For XP Storage, I would run a dd performance test to identify the response time outside the database.
Por que hacerlo dificil si es posible hacerlo facil? - Why do it the hard way, when you can do it the easy way?
Ragu_3
Trusted Contributor

Re: System Load on Linux - why so HIgh yet CPU is Low?

Check the kernel scheduler. Maybe changing it can help a lot. What are your I/O disk devices?
Debian GNU/Linux for the Enterprise! Ask HP ...
MarkSeger
Frequent Advisor

Re: System Load on Linux - why so HIgh yet CPU is Low?
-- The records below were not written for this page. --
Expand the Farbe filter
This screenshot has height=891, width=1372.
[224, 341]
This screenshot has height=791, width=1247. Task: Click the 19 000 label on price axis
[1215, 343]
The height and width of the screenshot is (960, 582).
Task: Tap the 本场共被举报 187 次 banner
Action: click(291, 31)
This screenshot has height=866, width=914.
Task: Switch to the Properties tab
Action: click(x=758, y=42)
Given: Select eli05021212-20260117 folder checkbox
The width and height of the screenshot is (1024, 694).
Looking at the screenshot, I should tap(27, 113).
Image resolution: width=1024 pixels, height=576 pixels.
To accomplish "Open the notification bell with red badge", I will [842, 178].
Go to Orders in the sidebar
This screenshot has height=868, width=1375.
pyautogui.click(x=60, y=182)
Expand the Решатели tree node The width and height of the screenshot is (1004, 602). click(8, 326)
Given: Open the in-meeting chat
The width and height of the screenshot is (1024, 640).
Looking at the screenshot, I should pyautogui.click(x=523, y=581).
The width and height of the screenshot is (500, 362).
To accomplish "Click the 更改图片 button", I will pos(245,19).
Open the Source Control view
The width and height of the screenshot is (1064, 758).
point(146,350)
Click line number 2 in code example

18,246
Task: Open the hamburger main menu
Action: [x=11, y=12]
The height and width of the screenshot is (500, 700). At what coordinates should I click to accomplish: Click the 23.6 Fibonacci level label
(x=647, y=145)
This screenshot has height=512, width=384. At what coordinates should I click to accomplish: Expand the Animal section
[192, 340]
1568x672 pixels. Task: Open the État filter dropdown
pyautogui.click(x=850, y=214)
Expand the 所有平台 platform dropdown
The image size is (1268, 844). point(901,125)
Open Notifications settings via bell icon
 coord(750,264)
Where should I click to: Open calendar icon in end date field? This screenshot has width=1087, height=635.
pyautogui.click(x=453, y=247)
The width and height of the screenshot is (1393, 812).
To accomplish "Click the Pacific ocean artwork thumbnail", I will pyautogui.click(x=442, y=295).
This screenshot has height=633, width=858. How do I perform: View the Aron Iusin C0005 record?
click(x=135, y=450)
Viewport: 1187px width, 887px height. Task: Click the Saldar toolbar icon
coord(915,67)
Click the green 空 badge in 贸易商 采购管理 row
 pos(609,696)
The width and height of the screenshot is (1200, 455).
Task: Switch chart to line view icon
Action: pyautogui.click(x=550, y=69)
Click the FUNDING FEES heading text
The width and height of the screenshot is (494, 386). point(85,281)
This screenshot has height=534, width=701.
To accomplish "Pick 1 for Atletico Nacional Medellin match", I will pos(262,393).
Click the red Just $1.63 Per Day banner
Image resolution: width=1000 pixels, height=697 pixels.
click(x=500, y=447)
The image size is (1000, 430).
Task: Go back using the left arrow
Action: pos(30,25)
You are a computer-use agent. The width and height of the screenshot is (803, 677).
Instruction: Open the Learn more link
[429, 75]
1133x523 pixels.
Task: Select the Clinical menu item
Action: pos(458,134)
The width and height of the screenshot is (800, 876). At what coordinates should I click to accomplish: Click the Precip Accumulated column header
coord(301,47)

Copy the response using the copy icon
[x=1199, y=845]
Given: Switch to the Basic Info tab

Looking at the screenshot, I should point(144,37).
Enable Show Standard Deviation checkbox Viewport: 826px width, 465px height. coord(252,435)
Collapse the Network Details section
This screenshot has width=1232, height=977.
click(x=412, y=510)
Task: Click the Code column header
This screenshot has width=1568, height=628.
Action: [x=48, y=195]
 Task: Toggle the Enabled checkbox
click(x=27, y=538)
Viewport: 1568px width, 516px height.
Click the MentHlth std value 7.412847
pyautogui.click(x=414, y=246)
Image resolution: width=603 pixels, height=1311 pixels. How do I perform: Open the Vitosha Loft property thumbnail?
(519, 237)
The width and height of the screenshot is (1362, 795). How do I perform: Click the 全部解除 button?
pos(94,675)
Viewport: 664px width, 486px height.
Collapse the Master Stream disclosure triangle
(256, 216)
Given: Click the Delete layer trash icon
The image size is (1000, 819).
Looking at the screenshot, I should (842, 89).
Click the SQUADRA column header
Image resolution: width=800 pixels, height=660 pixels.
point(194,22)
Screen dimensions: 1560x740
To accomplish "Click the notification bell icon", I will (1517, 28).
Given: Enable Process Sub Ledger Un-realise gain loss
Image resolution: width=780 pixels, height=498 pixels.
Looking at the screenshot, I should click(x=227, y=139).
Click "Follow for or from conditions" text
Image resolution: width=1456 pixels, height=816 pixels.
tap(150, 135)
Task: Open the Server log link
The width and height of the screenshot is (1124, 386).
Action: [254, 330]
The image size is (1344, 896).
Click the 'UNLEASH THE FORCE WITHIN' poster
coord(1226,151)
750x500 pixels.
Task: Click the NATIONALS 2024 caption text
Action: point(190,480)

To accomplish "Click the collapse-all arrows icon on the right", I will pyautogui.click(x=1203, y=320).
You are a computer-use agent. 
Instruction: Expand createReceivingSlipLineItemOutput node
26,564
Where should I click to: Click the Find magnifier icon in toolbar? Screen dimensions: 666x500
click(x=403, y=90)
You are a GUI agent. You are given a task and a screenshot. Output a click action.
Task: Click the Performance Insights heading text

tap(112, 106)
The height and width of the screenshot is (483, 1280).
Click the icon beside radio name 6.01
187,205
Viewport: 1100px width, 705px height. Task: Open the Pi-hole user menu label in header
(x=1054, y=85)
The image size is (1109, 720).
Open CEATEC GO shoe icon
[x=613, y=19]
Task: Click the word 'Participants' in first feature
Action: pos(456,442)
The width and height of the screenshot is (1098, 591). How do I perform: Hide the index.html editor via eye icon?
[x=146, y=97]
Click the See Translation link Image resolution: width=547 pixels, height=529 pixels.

Personally I find I/O Wait to be of minimal use other than to tell you there is I/O going on as all it tells you is there was a clock tick during I/O. As an experiment, if you generate a lot of i/o with a tool like robin miller's dt program (my favorite) and run collectl to watch cpu and disk, you should see almost 100% disk utilization (this is a good thing) and high I/O wait as well since the cpu doesn't have anything better to do while waiting for I/O. Now fire off something with a heavy cpu load and you should see I/O wait go down yet the i/o load remains at 100%.

Another counter than can be tricky I/O is the load average. The intent is to show how busy you system is by looking at the number of jobs in the run state, BUT in some cases it can be misleading. Consider a very busy nfs server with many daemons, say over 500. I had a server running flat out and I saw load averages in the 50s and even higher! From this, one would be inclined to say the system was misbehaving but it wasn't. With this many threads of NFS activity, a lot of the daemons were actively doing work and hence the high average. While this may be an extreme example my point is that at least in some cases looking at the numbers isn't always sufficient and you have to consider what the system is doing at the time you're measuring it.

-mark